GIVEN TASK - List each line of the listing below that contains the string "dimensions". The match is case-sensitive.

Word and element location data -
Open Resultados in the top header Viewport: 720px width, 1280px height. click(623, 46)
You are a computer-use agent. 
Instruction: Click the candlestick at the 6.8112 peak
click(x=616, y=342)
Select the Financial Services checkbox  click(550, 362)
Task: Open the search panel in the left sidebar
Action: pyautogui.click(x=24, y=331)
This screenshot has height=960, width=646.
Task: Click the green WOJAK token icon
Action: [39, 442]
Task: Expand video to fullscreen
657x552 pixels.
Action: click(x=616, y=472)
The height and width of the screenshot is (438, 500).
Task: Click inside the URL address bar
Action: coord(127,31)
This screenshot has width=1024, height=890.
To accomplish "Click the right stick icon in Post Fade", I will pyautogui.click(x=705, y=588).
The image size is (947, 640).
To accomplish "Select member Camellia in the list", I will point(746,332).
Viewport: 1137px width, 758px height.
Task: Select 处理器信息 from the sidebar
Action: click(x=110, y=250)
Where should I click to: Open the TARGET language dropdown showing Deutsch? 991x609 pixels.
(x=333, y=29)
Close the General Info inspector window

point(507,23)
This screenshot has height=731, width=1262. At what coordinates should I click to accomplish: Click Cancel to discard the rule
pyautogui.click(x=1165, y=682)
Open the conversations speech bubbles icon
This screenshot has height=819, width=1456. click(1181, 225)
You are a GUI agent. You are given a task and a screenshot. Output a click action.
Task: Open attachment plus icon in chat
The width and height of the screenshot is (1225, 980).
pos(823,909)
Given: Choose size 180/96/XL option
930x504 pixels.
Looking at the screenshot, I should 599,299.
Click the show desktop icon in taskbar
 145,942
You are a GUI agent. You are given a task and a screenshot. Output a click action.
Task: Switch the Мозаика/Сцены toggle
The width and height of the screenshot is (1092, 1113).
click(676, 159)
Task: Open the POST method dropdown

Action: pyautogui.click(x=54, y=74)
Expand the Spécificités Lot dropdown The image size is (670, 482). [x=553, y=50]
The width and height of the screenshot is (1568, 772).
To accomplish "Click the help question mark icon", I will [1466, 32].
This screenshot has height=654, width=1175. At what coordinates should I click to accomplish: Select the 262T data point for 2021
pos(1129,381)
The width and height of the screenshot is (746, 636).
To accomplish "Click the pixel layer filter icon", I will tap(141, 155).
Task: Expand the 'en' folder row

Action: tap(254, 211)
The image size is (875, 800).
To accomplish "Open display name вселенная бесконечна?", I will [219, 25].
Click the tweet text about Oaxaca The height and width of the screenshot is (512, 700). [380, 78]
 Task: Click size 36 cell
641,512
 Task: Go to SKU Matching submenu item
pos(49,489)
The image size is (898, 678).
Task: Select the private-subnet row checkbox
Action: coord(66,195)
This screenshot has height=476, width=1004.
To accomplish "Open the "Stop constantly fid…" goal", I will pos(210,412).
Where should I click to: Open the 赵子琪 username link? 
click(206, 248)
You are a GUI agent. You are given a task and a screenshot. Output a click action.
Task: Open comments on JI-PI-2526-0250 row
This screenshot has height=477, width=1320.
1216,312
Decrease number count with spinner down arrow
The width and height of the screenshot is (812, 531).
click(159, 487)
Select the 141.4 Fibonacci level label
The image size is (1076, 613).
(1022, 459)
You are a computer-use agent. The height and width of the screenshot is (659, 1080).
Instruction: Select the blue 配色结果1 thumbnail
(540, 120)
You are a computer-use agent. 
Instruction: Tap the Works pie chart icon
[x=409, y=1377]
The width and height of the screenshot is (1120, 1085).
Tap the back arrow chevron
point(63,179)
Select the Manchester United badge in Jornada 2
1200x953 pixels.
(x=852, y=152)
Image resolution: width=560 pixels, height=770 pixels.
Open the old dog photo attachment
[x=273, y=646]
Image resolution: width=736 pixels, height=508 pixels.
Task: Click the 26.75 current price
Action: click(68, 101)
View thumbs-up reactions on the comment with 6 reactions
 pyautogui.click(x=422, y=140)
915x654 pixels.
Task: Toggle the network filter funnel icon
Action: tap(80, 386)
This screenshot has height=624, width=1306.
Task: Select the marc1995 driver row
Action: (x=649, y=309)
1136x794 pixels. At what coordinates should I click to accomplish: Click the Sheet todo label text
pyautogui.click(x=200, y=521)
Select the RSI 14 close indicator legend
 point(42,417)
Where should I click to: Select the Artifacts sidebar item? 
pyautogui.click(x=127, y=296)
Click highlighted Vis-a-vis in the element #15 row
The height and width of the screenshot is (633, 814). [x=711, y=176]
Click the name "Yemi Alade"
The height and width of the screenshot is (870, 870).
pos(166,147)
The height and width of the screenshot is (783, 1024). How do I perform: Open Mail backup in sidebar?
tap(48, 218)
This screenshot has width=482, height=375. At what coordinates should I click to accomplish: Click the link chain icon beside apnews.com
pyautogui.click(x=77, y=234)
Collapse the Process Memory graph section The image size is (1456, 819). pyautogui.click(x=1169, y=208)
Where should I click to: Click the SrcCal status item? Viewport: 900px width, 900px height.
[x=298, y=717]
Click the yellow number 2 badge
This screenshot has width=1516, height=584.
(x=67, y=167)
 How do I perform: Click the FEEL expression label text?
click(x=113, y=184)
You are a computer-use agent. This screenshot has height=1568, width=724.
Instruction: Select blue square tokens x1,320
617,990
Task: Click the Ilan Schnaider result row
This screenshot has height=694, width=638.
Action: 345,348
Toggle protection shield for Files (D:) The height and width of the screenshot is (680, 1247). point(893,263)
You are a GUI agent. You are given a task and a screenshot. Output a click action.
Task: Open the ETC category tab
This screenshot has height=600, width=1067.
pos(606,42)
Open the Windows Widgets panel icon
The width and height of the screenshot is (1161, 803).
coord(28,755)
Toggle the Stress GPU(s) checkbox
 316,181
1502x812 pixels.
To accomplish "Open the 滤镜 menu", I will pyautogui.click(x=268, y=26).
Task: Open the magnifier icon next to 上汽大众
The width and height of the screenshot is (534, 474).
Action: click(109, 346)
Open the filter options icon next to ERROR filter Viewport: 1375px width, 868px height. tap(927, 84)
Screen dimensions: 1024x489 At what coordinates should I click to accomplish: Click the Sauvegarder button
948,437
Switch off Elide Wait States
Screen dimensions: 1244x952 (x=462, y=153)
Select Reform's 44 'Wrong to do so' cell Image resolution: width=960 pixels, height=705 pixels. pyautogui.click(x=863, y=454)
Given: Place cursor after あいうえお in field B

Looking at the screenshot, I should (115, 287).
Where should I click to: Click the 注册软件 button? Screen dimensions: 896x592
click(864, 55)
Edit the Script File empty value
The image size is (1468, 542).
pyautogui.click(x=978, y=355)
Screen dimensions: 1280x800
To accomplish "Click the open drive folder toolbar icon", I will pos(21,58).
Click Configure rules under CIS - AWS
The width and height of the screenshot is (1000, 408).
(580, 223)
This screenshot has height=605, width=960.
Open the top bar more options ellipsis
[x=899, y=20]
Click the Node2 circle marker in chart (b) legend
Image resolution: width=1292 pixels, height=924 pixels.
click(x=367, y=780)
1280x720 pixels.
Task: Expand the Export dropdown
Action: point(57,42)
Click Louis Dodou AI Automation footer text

THE OUTPUT -
Screen dimensions: 1024x489 At what coordinates should I click to accomplish: Click the Sauvegarder button
Screen dimensions: 1244x952 (x=462, y=153)
Where should I click to: Click the 注册软件 button? Screen dimensions: 896x592
Screen dimensions: 1280x800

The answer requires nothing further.